**Work item:** State only how many lines below include the word "legend".

(Entries taken from a collection)
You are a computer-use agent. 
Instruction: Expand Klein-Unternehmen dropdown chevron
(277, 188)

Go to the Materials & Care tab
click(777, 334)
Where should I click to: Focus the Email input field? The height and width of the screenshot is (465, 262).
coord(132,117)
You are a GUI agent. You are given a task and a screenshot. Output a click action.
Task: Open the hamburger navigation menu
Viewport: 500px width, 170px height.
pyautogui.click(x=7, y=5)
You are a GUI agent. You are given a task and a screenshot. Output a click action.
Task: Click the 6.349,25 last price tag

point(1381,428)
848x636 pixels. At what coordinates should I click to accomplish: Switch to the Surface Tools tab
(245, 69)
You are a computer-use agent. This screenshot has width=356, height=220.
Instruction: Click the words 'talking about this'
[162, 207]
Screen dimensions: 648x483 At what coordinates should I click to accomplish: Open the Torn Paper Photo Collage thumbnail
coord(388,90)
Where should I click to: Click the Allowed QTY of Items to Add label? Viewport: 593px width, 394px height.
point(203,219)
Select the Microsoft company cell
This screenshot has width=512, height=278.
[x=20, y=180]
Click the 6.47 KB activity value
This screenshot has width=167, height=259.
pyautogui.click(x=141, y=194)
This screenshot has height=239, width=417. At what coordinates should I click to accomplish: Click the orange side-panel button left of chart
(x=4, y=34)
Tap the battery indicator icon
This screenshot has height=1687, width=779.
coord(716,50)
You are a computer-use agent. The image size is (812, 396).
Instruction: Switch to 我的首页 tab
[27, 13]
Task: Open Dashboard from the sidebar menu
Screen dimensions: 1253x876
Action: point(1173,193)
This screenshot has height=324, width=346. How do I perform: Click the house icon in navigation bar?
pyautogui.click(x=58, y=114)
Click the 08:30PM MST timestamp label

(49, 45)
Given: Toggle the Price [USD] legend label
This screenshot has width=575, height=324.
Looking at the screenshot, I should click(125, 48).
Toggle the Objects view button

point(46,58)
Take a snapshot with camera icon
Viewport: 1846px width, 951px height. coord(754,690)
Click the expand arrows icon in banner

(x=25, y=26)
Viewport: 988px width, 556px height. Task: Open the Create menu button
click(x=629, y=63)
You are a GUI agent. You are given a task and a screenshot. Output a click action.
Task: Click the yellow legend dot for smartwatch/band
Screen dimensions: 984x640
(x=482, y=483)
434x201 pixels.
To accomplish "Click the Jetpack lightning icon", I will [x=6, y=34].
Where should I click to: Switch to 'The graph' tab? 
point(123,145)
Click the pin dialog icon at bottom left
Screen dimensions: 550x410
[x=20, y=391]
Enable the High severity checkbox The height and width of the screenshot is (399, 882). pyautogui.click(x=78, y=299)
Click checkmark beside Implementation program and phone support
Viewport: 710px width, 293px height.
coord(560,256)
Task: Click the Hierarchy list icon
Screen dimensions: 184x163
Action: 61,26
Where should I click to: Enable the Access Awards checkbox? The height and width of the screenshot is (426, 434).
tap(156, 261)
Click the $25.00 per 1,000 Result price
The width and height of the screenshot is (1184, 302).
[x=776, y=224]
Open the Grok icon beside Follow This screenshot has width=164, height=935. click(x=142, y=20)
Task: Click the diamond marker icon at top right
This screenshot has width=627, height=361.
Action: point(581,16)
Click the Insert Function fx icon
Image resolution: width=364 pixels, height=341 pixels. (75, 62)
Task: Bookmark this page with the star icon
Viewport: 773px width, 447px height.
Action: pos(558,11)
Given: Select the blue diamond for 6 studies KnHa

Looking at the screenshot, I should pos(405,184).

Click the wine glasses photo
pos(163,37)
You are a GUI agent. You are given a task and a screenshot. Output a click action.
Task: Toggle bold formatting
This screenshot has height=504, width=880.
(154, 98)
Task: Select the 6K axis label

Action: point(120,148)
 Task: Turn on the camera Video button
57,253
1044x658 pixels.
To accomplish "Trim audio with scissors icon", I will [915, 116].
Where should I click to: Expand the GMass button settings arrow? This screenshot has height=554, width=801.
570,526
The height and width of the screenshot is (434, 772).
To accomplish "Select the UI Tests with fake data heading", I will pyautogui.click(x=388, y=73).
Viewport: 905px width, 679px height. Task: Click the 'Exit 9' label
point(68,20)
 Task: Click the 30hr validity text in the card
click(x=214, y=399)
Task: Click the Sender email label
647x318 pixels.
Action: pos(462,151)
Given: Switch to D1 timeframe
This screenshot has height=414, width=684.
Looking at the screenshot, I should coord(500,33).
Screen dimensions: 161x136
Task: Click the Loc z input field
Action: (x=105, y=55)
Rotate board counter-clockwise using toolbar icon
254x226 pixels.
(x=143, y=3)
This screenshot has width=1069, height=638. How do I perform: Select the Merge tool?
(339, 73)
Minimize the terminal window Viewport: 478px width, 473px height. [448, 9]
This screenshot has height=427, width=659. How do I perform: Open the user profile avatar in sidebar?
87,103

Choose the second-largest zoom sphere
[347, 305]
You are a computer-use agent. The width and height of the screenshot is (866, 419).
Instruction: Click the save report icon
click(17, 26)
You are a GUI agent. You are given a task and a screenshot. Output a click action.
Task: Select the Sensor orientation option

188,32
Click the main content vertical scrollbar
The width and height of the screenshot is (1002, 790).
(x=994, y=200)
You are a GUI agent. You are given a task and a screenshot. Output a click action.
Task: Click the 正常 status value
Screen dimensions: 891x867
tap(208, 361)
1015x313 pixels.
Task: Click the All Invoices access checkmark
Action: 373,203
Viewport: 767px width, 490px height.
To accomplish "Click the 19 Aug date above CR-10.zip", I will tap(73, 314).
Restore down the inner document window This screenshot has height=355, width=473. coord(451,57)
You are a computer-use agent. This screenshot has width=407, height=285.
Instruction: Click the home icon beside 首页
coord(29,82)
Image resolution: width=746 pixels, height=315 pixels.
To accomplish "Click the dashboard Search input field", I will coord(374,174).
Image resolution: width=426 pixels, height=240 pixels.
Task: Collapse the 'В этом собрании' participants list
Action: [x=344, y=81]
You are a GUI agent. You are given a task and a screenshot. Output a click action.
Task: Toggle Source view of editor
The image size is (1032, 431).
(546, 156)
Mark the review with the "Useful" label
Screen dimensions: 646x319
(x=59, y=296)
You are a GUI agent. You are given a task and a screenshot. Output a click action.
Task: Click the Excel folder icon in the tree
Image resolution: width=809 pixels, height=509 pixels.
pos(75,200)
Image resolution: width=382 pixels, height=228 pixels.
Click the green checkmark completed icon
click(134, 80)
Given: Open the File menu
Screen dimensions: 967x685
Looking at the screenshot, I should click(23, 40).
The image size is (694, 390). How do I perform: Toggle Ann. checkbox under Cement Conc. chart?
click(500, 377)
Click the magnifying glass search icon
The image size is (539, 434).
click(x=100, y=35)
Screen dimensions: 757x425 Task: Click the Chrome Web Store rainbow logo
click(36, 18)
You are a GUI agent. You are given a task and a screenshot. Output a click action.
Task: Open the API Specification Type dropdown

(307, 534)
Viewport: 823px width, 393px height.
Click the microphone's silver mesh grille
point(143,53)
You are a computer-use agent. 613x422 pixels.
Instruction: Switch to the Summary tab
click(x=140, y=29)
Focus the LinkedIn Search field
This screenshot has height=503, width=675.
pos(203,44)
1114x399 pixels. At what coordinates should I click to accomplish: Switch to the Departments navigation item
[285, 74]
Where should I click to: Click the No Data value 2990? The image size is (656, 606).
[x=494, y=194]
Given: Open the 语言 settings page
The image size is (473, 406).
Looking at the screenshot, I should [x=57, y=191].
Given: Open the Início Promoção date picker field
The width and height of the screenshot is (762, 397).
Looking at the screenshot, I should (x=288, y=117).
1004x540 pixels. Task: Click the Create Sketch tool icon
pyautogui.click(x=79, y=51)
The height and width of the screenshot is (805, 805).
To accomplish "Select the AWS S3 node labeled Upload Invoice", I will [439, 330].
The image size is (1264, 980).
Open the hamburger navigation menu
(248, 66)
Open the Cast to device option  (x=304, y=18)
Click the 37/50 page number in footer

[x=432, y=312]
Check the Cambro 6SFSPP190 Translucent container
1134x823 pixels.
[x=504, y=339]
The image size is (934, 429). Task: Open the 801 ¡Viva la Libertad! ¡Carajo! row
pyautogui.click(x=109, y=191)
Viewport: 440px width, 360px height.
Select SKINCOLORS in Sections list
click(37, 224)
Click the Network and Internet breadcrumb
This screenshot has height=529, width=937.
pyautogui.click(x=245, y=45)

**Result of this exercise:** 2